Perinatal asphyxia, clinically known as Hypoxic-Ischemic Encephalopathy (or HIE), is a disorder caused by acute or sub-acute brain injury due to a lack of oxygen or blood flow to the brain during labor or delivery. The disorder can be acute or chronic, depending on the length of time the infant was deprived of oxygen or blood flow. It can also be characterized as regional or global, depending on the area of the brain affected. Perinatal asphyxia is responsible for a large number of fetal deaths and injuries every year.

The outcome of hypoxic-ischemic encephalopathy depends on different factors, including the severity of the injury, age of the child, availability of high-level care, as well as many others. Infants with severe hypoxic-ischemic injury may often be diagnosed with cerebral palsy within the first few years of life.

An infant who suffers from a hypoxic-ischemic insult that occurred during labor and delivery may show signs immediately after birth. Signs include, but are not limited to, a lack of crying or excessive crying, sleepiness, seizure activity, poor muscle tone, loss of reflex, difficulty breathing or maintaining temperature, immediate resuscitation, low APGAR scores, and irregular heart rate or blood pressure. Organ dysfunction and problems with vision or hearing are also common. Lab findings may include an acidic arterial cord blood gas reading below 7.2, anemia, and hyperbilirubinemia.

When blood flow to the brain is disrupted, a series of events is set in motion that results in cellular damage. There is a specific period of time that if blood flow is restored, the reintroduction of oxygen and blood flow into an abnormal environment triggers additional events that produce further brain damage.
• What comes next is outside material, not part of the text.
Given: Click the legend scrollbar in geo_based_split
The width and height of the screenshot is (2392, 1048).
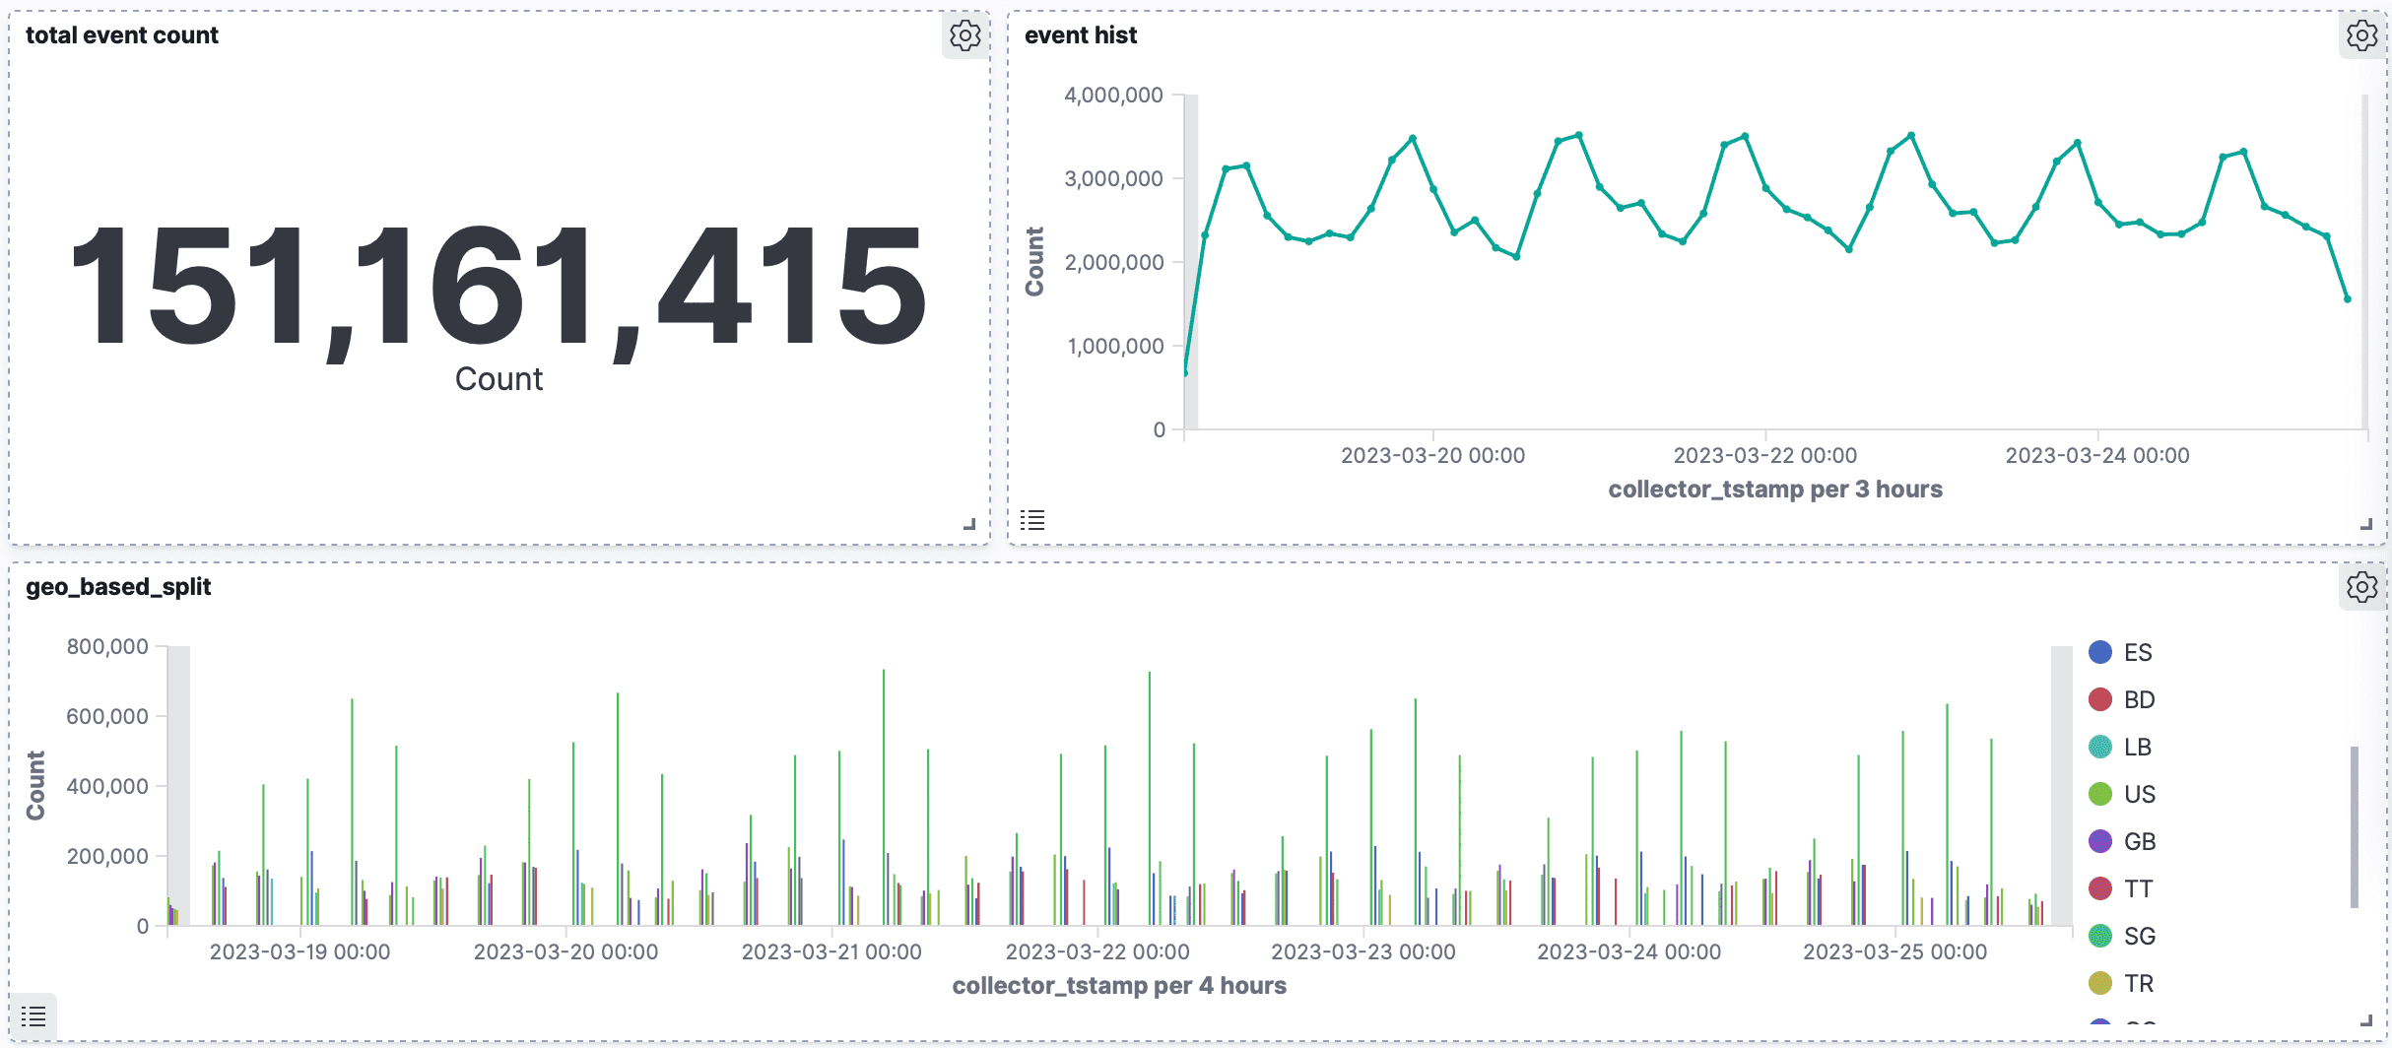Looking at the screenshot, I should click(2355, 827).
This paradoxical phenomenon is called reperfusion injury. Clinically, the infant may have a period of normal behavior before rapidly deteriorating.
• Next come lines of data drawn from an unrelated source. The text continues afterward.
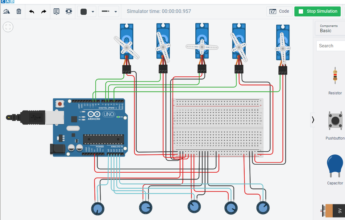Click the zoom-to-fit icon on the canvas
The width and height of the screenshot is (345, 220).
click(8, 27)
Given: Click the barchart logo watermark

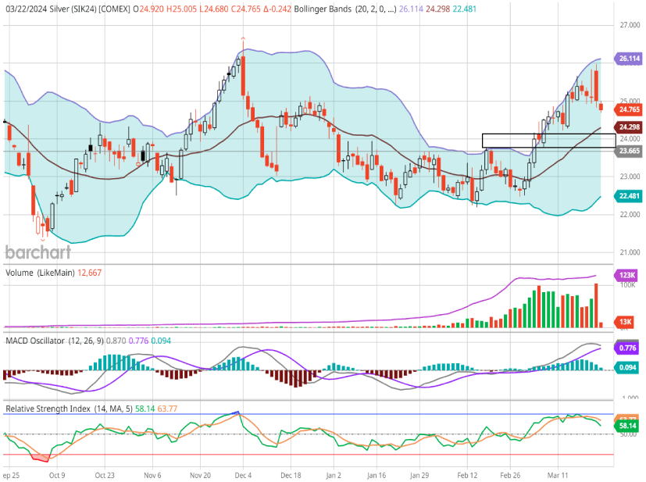Looking at the screenshot, I should [37, 252].
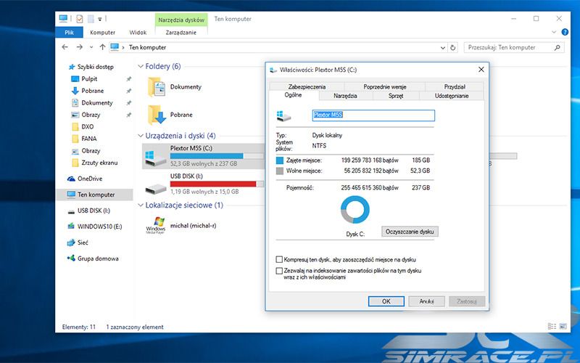Click the drive name text field

click(373, 115)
An infant who has experienced hypoxic-ischemic injury will often undergo an MRI or CT scan to determine the extent of the injury. If the child shows seizure-like activity—such as fixed gaze, repetitive movements, or bicycling of the legs—an EEG will be performed to assess seizure activity. Treatment for the disorder includes maintaining adequate ventilation and blood perfusion, maintaining adequate fluids, phototherapy for jaundice, avoidance of hyper- and hypoglycemia, avoidance of fever (as this can increase reperfusion injury), treatment of seizures with anti-seizure medication, and, depending on the severity of the condition, a 72-hour head or body cooling protocol to help avoid secondary reperfusion injury.